- Born: Aisha Mughal
- Occupation: Transgender rights expert
- Known for: Member Ministry of Human Rights, Pakistan

= Aisha Mughal =

Pakistani transgender rights activist

 Aisha Mughal (Urdu: عائشہ مغل) is a Pakistani transgender rights expert and researcher.

==Education==
Mughal received her MPhil degree in human resource management from COMSATS University Islamabad.

==Career==
Mughal works in Ministry of Human Rights, Pakistan as a transgender rights expert and UNDP Expert Consultant. She has been working for transgender rights in Pakistan since 2015.

She has represented Pakistan in a National Delegation at the UN CEDAW (Convention on Elimination of Discrimination Against Women) committee in Geneva, Switzerland in 2020. The CEDAW is a committee that works for women rights, their equal access to health, education, political participation and employment. It was the very first time in history that a transgender person has represented any country for a reporting procedure of an official UN treaty review.

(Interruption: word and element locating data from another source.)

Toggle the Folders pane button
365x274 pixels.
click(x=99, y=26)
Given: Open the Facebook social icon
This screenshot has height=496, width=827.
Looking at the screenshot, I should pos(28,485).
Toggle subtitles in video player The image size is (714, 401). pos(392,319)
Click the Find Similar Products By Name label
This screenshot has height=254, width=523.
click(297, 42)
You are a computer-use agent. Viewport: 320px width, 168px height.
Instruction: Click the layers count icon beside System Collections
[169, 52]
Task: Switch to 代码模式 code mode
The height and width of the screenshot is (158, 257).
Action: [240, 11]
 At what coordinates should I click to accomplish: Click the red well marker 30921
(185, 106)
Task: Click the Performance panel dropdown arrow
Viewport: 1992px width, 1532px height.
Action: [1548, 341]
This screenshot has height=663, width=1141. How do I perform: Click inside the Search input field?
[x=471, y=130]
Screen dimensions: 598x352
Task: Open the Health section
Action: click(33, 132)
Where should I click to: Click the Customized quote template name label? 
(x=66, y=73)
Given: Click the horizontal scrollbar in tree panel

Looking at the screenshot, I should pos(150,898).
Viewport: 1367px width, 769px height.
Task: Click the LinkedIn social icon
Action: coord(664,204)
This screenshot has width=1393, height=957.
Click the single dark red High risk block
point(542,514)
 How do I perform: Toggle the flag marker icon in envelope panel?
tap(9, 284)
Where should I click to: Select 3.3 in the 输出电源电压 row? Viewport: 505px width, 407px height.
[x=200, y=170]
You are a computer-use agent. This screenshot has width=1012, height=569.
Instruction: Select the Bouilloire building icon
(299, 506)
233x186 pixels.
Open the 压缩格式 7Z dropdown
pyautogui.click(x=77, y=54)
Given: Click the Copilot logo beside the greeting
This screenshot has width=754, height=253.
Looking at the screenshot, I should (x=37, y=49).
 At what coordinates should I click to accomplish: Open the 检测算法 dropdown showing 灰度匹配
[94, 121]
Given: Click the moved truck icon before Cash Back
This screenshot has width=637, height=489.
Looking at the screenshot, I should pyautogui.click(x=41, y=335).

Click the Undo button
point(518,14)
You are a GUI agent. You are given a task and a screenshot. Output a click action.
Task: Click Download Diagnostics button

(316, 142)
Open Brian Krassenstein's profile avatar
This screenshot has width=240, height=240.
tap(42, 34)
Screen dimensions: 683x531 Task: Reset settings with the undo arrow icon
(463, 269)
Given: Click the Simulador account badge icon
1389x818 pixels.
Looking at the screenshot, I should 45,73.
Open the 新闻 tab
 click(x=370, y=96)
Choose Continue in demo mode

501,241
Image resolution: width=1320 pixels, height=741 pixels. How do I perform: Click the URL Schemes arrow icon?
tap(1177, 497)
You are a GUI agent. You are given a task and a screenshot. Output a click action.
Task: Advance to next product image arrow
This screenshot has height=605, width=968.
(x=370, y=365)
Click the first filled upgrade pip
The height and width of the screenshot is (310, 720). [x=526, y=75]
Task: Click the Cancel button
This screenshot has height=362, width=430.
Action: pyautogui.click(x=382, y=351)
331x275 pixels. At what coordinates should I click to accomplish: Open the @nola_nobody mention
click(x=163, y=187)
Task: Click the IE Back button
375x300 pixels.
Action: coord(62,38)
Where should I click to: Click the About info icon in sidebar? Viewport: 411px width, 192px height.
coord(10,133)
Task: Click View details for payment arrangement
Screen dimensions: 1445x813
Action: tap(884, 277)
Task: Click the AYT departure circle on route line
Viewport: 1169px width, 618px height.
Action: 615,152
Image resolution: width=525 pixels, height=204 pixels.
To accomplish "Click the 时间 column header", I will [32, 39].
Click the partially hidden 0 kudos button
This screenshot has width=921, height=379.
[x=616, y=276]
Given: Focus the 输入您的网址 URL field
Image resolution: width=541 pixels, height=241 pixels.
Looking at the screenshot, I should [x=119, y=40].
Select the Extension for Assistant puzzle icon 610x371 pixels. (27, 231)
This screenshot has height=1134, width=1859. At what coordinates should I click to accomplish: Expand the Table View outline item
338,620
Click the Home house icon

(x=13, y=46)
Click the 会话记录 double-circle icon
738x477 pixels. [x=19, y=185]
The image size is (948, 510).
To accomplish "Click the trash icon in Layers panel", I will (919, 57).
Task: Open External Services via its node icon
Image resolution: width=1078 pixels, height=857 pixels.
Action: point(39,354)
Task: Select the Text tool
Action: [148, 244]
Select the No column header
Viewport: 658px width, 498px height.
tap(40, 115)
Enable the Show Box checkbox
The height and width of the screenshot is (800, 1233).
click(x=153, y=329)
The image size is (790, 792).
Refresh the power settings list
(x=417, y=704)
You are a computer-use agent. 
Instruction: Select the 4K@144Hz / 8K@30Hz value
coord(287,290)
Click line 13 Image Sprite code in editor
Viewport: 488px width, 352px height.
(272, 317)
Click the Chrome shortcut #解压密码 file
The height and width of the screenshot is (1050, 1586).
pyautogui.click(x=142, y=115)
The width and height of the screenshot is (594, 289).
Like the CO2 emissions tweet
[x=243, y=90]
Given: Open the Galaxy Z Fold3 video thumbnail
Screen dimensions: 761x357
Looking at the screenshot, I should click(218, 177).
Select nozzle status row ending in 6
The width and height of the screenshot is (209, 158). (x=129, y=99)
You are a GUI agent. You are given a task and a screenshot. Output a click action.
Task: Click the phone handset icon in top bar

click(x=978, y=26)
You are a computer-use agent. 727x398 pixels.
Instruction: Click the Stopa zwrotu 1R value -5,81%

She has published research articles on Transgender people in peer reviewed journals. She played key role as part of National Task Force on Transgender Bill and getting it approved to Transgender Persons (Protection of Rights) Act, 2018. She has also worked at National commission for Human Rights (NCHR), Government of Pakistan.

She has also taught in Quaid-i-Azam University for some time.